== Required work ==
Among the lines below, restate word for word only those from the line with "You are a computer-use agent. The" through the line with "Task: Expand the 'Why", with both end lines kept.

(Saved data entries)
________________

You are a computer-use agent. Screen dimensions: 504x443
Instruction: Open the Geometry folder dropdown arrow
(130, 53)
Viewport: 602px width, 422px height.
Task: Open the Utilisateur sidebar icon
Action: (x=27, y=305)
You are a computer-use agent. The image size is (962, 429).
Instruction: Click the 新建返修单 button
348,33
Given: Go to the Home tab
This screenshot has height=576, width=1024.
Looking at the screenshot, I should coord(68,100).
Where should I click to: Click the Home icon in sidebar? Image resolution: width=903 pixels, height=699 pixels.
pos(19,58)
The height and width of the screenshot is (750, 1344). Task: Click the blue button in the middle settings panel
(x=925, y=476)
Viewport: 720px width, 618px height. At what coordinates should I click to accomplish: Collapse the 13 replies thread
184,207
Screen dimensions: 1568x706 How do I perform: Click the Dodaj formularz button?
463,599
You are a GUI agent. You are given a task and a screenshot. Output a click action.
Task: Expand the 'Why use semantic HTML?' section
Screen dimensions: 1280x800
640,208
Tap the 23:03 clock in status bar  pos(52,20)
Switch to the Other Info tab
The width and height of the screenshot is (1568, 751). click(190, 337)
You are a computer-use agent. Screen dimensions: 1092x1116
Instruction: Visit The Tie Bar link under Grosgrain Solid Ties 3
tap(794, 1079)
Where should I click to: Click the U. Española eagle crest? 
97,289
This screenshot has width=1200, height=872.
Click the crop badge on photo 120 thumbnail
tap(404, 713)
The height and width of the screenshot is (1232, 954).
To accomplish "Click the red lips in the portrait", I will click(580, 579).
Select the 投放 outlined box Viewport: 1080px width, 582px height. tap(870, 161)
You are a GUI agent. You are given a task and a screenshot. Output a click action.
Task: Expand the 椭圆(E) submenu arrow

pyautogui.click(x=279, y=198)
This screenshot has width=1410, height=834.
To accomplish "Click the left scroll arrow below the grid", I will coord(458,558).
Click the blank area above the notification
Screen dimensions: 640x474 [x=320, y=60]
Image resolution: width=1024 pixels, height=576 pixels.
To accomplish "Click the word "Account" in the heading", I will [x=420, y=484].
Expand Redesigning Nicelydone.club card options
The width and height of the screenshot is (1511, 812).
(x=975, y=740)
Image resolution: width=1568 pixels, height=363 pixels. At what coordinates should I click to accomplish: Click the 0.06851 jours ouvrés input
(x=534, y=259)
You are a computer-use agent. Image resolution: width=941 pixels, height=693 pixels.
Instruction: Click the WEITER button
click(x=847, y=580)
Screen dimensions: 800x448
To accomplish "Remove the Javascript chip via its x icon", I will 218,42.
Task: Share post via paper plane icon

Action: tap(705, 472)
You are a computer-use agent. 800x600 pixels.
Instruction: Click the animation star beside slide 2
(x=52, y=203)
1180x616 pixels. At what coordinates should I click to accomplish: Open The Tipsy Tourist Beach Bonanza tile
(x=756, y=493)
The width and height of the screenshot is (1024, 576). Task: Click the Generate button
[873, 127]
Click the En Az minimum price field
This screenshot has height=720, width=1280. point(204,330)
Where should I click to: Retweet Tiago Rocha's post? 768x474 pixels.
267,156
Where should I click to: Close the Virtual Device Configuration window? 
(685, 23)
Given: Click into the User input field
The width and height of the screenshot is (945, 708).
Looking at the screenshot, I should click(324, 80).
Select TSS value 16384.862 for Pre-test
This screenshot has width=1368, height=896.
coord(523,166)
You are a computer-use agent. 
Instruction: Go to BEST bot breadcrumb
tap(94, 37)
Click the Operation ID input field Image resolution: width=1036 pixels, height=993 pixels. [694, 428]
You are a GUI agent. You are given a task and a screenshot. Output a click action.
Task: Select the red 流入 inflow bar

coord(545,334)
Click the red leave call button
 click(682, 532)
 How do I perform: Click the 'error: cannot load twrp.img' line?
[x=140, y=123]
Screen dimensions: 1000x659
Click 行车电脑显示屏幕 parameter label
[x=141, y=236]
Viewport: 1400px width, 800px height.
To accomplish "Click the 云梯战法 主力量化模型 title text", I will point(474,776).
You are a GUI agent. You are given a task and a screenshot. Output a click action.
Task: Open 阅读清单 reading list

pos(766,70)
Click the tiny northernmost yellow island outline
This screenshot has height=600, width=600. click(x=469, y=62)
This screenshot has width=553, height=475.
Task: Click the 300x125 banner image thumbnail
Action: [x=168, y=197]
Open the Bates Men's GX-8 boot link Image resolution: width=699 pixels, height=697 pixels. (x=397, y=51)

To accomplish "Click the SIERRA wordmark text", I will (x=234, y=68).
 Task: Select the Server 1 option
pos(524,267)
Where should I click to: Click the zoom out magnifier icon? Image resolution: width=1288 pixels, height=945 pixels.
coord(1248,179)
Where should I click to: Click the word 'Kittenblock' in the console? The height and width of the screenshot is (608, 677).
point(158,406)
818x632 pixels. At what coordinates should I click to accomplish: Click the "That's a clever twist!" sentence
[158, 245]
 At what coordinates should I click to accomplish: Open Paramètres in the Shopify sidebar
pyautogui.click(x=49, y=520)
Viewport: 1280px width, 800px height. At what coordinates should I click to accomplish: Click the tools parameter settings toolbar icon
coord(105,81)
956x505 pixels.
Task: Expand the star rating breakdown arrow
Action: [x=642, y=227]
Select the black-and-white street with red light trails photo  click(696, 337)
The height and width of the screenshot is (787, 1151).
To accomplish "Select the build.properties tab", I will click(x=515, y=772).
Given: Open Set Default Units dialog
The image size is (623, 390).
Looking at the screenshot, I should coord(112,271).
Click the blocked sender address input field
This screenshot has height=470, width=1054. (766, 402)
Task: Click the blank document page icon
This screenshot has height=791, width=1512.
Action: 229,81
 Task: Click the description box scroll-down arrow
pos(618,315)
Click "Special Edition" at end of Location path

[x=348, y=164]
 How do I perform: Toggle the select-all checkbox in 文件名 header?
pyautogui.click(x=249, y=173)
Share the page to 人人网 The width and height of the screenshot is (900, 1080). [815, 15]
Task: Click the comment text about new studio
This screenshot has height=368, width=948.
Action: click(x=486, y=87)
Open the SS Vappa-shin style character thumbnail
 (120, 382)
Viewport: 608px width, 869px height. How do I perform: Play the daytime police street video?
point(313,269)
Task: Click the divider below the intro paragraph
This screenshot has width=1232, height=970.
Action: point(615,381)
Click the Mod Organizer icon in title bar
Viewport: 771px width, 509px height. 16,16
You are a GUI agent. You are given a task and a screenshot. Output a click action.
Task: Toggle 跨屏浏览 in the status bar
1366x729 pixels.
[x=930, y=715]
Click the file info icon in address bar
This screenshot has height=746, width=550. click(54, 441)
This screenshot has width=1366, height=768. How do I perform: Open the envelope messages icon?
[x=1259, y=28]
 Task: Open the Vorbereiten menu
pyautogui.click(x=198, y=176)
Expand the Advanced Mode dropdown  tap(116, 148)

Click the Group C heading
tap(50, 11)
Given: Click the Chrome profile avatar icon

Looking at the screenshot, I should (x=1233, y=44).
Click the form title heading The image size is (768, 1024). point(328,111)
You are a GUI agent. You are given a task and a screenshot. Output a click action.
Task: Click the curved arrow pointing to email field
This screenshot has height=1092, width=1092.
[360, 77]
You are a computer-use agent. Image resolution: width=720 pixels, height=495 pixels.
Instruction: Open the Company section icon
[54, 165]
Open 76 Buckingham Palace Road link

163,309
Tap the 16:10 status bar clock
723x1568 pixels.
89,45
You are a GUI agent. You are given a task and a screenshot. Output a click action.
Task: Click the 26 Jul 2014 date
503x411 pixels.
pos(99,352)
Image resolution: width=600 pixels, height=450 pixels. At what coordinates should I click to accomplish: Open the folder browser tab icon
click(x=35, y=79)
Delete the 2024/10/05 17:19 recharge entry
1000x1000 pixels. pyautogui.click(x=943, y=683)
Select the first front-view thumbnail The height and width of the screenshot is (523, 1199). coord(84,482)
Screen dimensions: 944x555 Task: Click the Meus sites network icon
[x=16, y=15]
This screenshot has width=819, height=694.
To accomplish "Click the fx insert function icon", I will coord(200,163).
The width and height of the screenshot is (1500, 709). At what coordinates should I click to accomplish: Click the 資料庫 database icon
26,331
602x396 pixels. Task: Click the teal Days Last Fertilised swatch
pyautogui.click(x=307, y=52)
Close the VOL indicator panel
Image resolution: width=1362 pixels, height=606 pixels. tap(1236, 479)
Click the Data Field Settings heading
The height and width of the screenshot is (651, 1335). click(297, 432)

________________

== Response to the task ==
You are a computer-use agent. The image size is (962, 429).
Instruction: Click the 新建返修单 button
348,33
Given: Go to the Home tab
This screenshot has height=576, width=1024.
Looking at the screenshot, I should coord(68,100).
Where should I click to: Click the Home icon in sidebar? Image resolution: width=903 pixels, height=699 pixels.
pos(19,58)
The height and width of the screenshot is (750, 1344). Task: Click the blue button in the middle settings panel
(x=925, y=476)
Viewport: 720px width, 618px height. At what coordinates should I click to accomplish: Collapse the 13 replies thread
184,207
Screen dimensions: 1568x706 How do I perform: Click the Dodaj formularz button?
463,599
You are a GUI agent. You are given a task and a screenshot. Output a click action.
Task: Expand the 'Why use semantic HTML?' section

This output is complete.